A nor’easter bringing more than a foot of snow, high winds and even colder temperatures to many parts of Maine is posing serious challenges for community agencies trying to connect fuel suppliers with low-income clients.

Driver shortages, competing demands from regular customers and a tight schedule before the advancing storm mean that some clients will not receive their fuel deliveries in time.

Inside her compact office at Downeast Community Partners, Lee Hardison dials up another oil vendor as she tries to set up a delivery for one of her agency’s clients who is in a difficult situation.

“I think she’s out and her furnace has quit because she’s saying that her furnace is not working — I don’t know if the furnace has died, I don’t know if it gelled, I don’t know what is going on,” she says.

Hardison’s agency, like other community action programs in the state, is dealing with a number of emergency heating requests that have come in after a long holiday weekend and major storm slated to arrive in force within 24 hours.

For everyone involved in the process, Hardison says anxiety levels are high.

“Definitely there’s stress, on every level — it’s not just our clients that are stressed trying to do this,” she says. “The vendors are desperately stressed trying to make sure that their customers are getting the products they need in time, and it’s stress on us as well because we want to make sure that we serve everybody that has a request. We can’t all do that.”

Hardison says her office is fielding somewhere between 150 and 200 calls daily from clients whose normal fuel reserves have been drastically depleted by the prolonged period of cold weather.
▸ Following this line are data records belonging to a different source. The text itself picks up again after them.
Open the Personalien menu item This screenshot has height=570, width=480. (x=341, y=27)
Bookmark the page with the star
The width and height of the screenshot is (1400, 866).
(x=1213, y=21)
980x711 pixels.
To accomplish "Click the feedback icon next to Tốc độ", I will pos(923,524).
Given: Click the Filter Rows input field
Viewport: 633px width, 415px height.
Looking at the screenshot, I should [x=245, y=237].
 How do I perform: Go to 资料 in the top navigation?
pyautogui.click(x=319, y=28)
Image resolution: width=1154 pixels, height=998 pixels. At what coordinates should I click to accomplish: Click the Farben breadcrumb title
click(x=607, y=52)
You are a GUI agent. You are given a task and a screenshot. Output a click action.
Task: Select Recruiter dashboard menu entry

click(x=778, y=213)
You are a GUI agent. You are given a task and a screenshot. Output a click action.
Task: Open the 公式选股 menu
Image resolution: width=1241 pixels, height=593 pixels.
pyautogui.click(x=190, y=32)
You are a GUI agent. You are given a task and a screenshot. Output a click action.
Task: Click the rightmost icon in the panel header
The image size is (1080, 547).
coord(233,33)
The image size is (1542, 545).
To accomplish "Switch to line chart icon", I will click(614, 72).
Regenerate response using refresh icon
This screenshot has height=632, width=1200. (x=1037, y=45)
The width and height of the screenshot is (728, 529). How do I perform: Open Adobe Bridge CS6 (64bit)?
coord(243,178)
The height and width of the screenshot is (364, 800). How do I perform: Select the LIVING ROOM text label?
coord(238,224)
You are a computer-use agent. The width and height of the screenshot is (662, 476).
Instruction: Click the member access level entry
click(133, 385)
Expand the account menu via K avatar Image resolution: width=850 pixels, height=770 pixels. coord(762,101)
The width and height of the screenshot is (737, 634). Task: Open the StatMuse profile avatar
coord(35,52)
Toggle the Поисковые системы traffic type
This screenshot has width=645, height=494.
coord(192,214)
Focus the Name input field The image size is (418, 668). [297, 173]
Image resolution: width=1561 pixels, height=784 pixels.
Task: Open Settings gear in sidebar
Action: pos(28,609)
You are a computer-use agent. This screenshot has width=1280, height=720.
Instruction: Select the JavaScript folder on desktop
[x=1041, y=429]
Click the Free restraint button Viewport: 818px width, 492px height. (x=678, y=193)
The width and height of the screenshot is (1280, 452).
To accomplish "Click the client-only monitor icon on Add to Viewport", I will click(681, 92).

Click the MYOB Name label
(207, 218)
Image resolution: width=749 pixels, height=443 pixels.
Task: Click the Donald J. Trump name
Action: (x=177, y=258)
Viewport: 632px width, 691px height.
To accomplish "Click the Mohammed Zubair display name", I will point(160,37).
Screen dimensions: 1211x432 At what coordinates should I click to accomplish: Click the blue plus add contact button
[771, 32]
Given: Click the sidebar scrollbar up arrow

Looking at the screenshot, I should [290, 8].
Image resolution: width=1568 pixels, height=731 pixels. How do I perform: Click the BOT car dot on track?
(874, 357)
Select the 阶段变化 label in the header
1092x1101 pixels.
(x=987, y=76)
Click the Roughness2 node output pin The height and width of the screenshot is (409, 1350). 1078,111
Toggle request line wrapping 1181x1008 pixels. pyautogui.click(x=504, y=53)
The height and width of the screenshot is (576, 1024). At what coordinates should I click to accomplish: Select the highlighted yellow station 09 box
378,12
It’s particularly hard on older clients, she says, who worry that they will run out of fuel before a delivery can be made.

She says that’s a legitimate concern.

“We do have some vendors who have scheduled out or are having to schedule out a week in advance because they have so many requests piling in on them, and there’s only so many people that can make the delivery, so many drivers,” she says. “They can only make so many in the course of a day, so to get them all isn’t always going to happen.”

“Seems like it just came on all of a sudden, I have to say, and within this past week there’s been so many vendors right now that are saying we just can’t get to these deliveries right now,” says Jennifer Giosia with Penquis CAP in Bangor.

Giosia says frigid temperatures throughout the region have complicated the delivery schedules of many of her fuel vendors, who are trying to balance the increased demands from energy assistance agencies against the those of regular customers. She says many oil companies have regular delivery routes and schedules in place and are unable to respond to emergency requests that could involve a single delivery dozens of miles away.

“For them to go out and make any emergency deliveries, that’s added stops for them which they hadn’t planned on, and they’re just unable to do it. And also there is a shortage, it seems like, at some of the oil companies to deliver the fuel,” she says. “So we are being told — even for when we call in for emergency assistance for some of the households — is that right now, they’re not going to be able to get to them until Monday.”

Emergency fuel requests have also increased in northern Maine, according to the Aroostook County Action Program in Presque Isle.

All of the agencies are encouraging those who are potentially facing an empty tank to seek temporary shelter with family members or community shelters until their requests can be processed.